Purcell opera performed in cemetery catacombs
NEW YORK (AP) — “When I am laid in earth,” the heroine sings just before she dies at the end of Henry Purcell’s “Dido and Aeneas.”
Rarely will the aria be heard in a more fittingly sepulchral setting than when the hour-long opera, composed in the 1680s, is performed this week in the catacombs of Brooklyn’s historic Green-Wood Cemetery.
The unusual venue is a 160-foot-long tunnel made of brick and brownstone that burrows into a hillside of the sprawling cemetery. Opening off each side of the passageway are 15 burial vaults, holding the remains of 30 families in all.
Not the most obvious place to stage an opera given the cramped confines. But the acoustics and the ambiance outweigh the drawbacks in the view of producer Andrew Ousley, who has also staged concerts inside the crypt of the Church of the Intercession in Harlem.
Daniela Mack, the mezzo-soprano cast in the role of Dido, agrees. “For a singer it’s awesome,” she said in an interview before a run-through last week. “You can give a lot and it sounds huge and lush or give nothing and people still get it.”
Ousley said pairs of folding chairs will line each side of the tunnel, creating seating for about 120 people. All four performances beginning June 4 are sold out.
A platform stage has been set up near the rear, with musicians (a harpsichordist and string quartet) seated behind. Performers will enter and exit down the central aisle or from side vaults.
Given the unconventional setting, director Alek Shrader, who is married to Mack, said he decided to keep the staging fairly simple and straightforward.
“Rather than do anything too spooky, too macabre, we let the space do that for us,” he said.
But Shrader, an operatic tenor who is directing his first production away from the University of Notre Dame, where he is on the faculty, did take a few liberties with the libretto by Nahum Tate. He added the character of Iarbas, a Numidian chief, and about eight minutes of dialogue from Christopher Marlowe’s play “Dido, Queen of Carthage.”
“He kind of completes a love triangle,” Shrader said. “Without him, it appears she is so sad Aeneas is leaving that she ends her life. And I don’t like that message, especially in today’s climate. With Iarbas, Dido’s decision takes a form that’s more defiant, more in control. ... She chooses death over being forced into a marriage she doesn’t want, despite the threat he could come with his army and destroy her town.”

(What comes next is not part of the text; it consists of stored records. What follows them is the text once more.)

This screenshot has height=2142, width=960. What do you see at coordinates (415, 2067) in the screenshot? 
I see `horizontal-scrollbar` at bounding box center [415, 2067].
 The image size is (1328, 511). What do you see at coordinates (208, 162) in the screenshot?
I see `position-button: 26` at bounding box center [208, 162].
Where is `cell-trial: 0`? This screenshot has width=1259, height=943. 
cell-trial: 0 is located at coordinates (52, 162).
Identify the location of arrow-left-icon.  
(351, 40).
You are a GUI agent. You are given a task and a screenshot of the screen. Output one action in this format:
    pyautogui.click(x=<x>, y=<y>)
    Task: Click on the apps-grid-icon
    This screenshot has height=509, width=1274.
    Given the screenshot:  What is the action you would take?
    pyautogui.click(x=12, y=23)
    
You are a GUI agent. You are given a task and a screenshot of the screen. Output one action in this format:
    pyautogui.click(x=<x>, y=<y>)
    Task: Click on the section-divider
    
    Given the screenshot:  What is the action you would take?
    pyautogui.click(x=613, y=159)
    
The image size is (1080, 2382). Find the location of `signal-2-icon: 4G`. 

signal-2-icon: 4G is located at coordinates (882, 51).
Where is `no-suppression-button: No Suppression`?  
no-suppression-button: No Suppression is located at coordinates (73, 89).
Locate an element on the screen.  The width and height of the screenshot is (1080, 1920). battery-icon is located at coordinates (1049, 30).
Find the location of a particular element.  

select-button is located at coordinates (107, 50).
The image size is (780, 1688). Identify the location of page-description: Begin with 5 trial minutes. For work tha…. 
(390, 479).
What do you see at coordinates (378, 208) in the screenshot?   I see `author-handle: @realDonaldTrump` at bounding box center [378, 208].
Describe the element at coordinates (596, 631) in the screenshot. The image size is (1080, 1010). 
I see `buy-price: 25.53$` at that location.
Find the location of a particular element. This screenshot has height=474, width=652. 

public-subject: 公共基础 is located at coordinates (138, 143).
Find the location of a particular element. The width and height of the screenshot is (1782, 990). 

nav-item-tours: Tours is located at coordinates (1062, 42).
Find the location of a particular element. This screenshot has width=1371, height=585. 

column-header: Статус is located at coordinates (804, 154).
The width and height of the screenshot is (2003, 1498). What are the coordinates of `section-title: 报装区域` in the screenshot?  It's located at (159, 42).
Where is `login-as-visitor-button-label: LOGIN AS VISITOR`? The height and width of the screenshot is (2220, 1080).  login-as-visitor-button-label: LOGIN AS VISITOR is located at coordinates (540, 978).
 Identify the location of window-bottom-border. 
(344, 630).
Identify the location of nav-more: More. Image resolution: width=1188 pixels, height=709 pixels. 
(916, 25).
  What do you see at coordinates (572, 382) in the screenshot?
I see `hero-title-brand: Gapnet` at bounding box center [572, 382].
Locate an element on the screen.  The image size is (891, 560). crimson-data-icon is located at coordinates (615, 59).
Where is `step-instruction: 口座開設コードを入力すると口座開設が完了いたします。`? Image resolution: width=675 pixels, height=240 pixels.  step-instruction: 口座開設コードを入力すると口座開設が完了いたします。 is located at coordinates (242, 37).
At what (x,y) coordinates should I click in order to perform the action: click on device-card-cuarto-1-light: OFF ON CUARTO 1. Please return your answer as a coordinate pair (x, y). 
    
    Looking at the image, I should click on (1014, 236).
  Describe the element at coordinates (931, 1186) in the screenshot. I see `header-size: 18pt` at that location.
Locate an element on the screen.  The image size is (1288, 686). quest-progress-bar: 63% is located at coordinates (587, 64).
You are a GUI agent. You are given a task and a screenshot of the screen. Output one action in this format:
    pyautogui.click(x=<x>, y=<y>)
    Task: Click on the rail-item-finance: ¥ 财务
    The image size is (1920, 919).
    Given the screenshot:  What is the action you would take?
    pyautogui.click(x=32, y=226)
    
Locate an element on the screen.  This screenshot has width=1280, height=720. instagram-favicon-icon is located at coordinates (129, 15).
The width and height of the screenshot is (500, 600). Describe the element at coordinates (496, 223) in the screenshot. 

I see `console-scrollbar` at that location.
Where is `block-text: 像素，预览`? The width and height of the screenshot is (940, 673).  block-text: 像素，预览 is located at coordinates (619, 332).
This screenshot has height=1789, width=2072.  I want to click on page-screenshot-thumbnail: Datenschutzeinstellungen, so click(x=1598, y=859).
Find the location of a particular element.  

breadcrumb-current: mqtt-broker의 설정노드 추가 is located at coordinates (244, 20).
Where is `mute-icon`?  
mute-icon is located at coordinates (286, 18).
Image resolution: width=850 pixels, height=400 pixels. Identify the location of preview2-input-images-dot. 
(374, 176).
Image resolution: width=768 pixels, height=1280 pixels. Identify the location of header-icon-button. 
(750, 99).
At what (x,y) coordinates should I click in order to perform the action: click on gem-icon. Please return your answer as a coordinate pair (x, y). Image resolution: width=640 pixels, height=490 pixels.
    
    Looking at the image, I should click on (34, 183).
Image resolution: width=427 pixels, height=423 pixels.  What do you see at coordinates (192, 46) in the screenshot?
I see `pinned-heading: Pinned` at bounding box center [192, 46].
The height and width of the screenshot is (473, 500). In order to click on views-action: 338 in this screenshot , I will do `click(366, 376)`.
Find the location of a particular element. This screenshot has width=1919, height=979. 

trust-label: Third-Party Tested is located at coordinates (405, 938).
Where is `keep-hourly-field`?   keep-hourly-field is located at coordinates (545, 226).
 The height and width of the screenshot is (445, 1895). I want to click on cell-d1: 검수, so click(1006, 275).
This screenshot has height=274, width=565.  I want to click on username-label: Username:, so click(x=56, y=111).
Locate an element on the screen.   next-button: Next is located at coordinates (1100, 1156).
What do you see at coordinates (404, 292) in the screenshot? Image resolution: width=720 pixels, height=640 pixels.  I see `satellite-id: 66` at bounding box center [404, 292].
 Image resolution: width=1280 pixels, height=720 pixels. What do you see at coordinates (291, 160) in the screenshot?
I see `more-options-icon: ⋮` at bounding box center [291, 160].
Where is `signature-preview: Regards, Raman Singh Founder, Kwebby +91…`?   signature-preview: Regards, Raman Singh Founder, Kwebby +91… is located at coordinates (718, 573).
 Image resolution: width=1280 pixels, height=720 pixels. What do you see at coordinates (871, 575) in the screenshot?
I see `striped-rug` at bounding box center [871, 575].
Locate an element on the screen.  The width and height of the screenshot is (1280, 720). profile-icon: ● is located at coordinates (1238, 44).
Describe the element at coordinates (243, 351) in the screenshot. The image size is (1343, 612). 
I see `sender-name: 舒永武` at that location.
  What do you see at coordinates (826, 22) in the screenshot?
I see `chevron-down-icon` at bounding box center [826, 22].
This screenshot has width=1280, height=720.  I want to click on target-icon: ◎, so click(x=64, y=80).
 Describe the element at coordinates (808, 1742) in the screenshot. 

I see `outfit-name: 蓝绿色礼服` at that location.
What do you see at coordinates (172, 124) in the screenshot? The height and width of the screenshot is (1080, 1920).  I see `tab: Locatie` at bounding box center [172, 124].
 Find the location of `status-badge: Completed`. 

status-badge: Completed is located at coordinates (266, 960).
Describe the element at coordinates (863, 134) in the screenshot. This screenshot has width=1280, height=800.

The “Dido” production is part of the second season of music Ousley has presented at Green-Wood, which was founded in 1838 and is now a National Historic Landmark. The cemetery is the final resting place for numerous well-known figures, famous and infamous, including artist Jean-Michel Basquiat, birth control pioneer Margaret Sanger, abolitionists Horace Greeley and Henry Ward Beecher, mobster Albert Anastasia, Tammany Hall kingpin “Boss” Tweed, and composers Leonard Bernstein, Elliott Carter and Louis Moreau Gottschalk.
The catacombs date from the 1850s. Harry Weil, director of public programs for the cemetery, said they were built to accommodate families who wanted more than a simple gravestone but couldn’t afford their own mausoleum.